[[ Source passage, beginning ]]
In addressing the condition in Ebonyi, support first came from the United States Agency for International Development’s (USAID) Fistula Work Project, followed by the federal government’s interest in making the facility the first national VVF centre in Nigeria. The centre now receives patients on a regular basis from 17 states across Nigeria as well as some from neighbouring countries like Cameroon. Referring to a study conducted in Ebonyi State, Uro-Chukwu says there is another factor to be considered: poorly performed caesarean sections. The situation is similar in Kenya. Galgallo Golicha, project officer of the Safe Motherhood Project, Amref Health Africa in Kenya, told Africa in Fact that some of the new cases of obstetric fistula presenting for treatment at hospitals are the result of “the doctors accidentally puncturing the bladder and/or uterus” during caesarean sections or other pelvic surgeries. It is also impossible to ignore the cultural influences that raise the risk of fistula and PPH, adding to maternal mortality across sub-Saharan Africa.
[[ Source passage, end ]]
Aim of the task:
Do the following statements agree with the passage on obstetric fistula? For each, answer yes or no and quote the passage's deciding words.
(a) The centre in Ebonyi receives patients from 17 states across Nigeria.
(b) The federal government supported the Ebonyi facility before USAID did.
(c) Galgallo Golicha said some new obstetric fistula cases result from caesarean sections or other pelvic surgeries.
[[ Supplied material, beginning ]]
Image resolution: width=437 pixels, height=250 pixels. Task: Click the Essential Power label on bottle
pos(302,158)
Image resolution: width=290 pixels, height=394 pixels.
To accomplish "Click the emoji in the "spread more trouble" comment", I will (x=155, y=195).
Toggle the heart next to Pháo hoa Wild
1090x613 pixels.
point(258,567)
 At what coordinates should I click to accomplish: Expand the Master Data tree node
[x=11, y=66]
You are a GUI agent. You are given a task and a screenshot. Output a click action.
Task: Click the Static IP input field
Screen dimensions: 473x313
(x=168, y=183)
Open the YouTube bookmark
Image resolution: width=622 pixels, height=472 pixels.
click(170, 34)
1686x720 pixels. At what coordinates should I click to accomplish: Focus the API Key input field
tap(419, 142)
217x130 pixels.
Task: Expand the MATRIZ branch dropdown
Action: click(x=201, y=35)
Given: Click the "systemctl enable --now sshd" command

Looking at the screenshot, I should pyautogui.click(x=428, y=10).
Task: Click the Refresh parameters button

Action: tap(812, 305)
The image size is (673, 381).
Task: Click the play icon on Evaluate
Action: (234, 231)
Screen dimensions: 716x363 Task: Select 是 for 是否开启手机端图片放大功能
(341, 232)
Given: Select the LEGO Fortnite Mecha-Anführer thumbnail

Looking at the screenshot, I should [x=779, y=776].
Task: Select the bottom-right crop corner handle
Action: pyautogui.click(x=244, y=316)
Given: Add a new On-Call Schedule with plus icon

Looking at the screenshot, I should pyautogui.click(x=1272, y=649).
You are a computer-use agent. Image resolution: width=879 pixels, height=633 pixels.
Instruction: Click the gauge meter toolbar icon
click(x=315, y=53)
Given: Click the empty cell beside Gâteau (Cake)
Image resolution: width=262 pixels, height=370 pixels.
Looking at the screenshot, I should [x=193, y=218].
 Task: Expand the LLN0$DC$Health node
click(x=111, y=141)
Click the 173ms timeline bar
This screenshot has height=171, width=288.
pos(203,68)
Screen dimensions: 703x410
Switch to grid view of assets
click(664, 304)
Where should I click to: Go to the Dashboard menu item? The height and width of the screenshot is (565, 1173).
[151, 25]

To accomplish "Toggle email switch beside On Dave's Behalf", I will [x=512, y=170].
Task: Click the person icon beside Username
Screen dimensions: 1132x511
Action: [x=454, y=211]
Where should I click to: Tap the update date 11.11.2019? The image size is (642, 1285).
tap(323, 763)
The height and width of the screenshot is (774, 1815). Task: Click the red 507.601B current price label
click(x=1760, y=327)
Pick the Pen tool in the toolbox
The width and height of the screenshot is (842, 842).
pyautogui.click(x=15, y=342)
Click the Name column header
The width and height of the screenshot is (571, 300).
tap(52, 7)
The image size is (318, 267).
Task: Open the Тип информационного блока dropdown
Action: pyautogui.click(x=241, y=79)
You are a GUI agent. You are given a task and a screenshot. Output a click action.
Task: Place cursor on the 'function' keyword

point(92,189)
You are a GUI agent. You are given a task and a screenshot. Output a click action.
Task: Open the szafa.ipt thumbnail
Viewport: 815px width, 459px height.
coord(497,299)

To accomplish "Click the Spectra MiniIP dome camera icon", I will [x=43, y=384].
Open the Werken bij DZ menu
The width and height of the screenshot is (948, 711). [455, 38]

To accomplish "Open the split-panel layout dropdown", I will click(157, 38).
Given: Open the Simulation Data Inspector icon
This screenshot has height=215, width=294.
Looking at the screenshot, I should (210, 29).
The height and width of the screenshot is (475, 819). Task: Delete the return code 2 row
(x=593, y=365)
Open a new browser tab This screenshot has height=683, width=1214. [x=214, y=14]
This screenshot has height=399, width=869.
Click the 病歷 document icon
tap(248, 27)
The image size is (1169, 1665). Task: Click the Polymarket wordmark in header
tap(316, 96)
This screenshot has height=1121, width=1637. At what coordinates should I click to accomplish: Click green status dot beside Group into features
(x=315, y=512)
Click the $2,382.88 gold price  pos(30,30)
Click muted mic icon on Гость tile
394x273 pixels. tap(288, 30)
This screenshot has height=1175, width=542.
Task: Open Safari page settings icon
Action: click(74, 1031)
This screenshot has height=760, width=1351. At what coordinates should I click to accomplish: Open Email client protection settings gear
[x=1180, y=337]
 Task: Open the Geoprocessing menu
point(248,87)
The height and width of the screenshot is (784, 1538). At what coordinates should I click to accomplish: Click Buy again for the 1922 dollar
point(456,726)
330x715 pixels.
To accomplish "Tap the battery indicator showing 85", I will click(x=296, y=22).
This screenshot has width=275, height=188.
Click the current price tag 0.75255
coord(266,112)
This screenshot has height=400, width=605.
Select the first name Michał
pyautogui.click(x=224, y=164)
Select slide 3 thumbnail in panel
[[ Supplied material, end ]]
Response area:
(a) Yes: "The centre now receives patients on a regular basis from 17 states across Nigeria"
(b) No: "support first came from the United States Agency for International Development’s (USAID) Fistula Work Project, followed by the federal government’s interest"
(c) Yes: "some of the new cases of obstetric fistula presenting for treatment at hospitals are the result of “the doctors accidentally puncturing the bladder and/or uterus” during caesarean sections or other pelvic surgeries"